Data shown
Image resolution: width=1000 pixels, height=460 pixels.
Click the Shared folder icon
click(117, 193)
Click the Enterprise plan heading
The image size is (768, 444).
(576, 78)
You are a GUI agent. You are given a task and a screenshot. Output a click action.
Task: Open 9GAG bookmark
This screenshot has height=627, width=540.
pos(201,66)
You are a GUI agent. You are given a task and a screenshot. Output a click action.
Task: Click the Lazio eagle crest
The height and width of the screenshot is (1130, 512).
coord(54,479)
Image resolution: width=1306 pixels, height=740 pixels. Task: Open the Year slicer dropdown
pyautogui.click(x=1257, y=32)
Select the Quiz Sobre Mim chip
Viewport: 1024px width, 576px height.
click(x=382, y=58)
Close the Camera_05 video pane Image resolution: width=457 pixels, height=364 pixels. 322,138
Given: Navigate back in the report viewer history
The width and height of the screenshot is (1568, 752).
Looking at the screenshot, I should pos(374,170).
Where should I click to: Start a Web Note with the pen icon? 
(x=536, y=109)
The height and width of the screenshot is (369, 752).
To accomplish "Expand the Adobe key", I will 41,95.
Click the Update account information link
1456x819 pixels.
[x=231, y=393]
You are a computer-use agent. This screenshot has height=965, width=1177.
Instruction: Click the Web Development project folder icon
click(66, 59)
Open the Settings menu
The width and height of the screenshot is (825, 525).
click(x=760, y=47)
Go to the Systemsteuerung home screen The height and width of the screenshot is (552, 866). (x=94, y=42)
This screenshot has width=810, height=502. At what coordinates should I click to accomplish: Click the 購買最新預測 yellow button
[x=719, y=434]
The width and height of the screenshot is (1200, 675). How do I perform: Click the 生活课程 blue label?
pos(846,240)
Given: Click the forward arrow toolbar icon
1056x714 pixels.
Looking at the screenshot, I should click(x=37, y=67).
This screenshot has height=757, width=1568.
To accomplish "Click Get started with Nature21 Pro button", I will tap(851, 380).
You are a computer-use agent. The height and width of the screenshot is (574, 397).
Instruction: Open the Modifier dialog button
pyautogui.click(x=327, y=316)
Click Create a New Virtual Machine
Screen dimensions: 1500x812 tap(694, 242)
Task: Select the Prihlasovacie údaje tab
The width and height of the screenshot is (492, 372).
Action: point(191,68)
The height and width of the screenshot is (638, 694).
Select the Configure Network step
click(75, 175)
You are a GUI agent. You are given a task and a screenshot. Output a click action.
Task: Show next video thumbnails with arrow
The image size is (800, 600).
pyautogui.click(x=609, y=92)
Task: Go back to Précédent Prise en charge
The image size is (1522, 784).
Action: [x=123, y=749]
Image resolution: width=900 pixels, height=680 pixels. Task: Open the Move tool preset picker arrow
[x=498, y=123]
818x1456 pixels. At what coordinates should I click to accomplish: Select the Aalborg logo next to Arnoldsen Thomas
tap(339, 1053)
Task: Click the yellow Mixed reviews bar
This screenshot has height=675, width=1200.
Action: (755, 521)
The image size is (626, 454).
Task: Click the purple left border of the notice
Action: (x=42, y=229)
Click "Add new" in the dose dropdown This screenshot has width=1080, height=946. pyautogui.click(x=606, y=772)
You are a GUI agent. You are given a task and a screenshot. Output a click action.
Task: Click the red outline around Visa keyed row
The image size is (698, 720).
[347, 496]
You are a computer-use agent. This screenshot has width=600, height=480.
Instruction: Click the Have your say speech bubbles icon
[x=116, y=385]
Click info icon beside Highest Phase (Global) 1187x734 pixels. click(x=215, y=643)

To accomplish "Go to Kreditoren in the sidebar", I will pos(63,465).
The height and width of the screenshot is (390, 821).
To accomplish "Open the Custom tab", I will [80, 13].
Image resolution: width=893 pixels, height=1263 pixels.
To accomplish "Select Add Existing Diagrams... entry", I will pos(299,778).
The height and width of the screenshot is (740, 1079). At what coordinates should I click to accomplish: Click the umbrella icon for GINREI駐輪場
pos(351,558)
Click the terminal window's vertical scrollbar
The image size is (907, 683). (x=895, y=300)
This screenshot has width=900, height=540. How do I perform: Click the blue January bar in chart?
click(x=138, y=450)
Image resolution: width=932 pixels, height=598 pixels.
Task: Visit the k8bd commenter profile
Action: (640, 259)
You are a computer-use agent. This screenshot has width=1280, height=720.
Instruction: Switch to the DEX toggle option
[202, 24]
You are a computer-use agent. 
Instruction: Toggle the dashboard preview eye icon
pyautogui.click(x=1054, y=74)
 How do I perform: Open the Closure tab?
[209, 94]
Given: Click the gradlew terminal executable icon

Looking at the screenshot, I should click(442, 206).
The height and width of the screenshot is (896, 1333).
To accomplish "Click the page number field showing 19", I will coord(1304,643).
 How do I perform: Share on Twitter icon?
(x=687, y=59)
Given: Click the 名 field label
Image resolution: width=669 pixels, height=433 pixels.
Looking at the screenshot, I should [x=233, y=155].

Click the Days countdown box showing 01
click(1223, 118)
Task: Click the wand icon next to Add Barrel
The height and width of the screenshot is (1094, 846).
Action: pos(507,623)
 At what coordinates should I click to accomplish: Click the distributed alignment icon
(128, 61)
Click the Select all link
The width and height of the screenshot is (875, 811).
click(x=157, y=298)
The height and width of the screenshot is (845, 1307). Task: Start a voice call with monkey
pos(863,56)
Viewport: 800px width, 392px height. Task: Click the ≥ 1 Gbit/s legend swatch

What is expected
Scan the data above for the word "back". Copy every line in which it is found.

Result below
Given: Navigate back in the report viewer history
Task: Go back to Précédent Prise en charge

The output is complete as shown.